DATA FOR THE TASK:
Segment Open

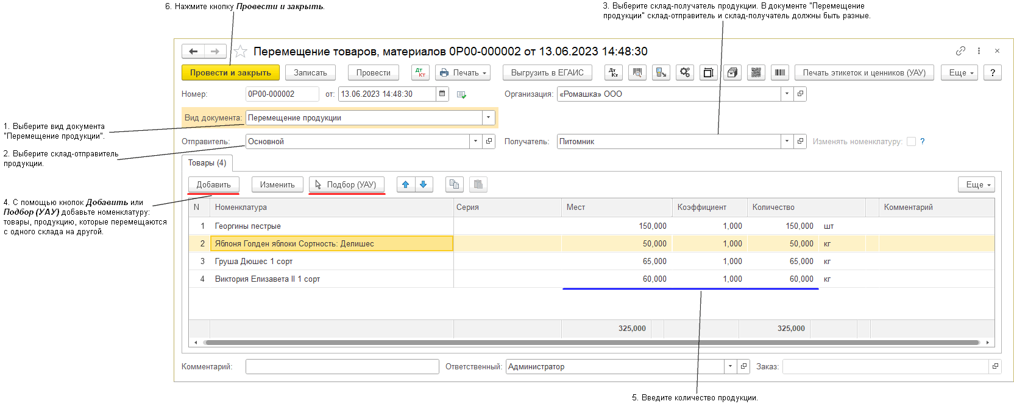Click the gears settings icon in toolbar
This screenshot has height=404, width=1014.
coord(685,73)
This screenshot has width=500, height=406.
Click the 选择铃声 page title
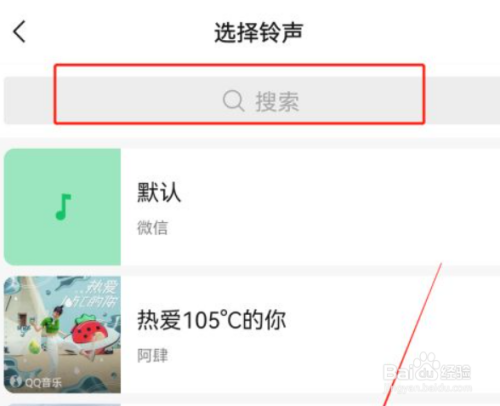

Segment Closed

EXERCISE DETAILS:
Every line from the one with "This screenshot has width=500, height=406." through the end of the records above belongs in the answer, copied exactly; no picture does.

ANSWER:
This screenshot has width=500, height=406.
Click the 选择铃声 page title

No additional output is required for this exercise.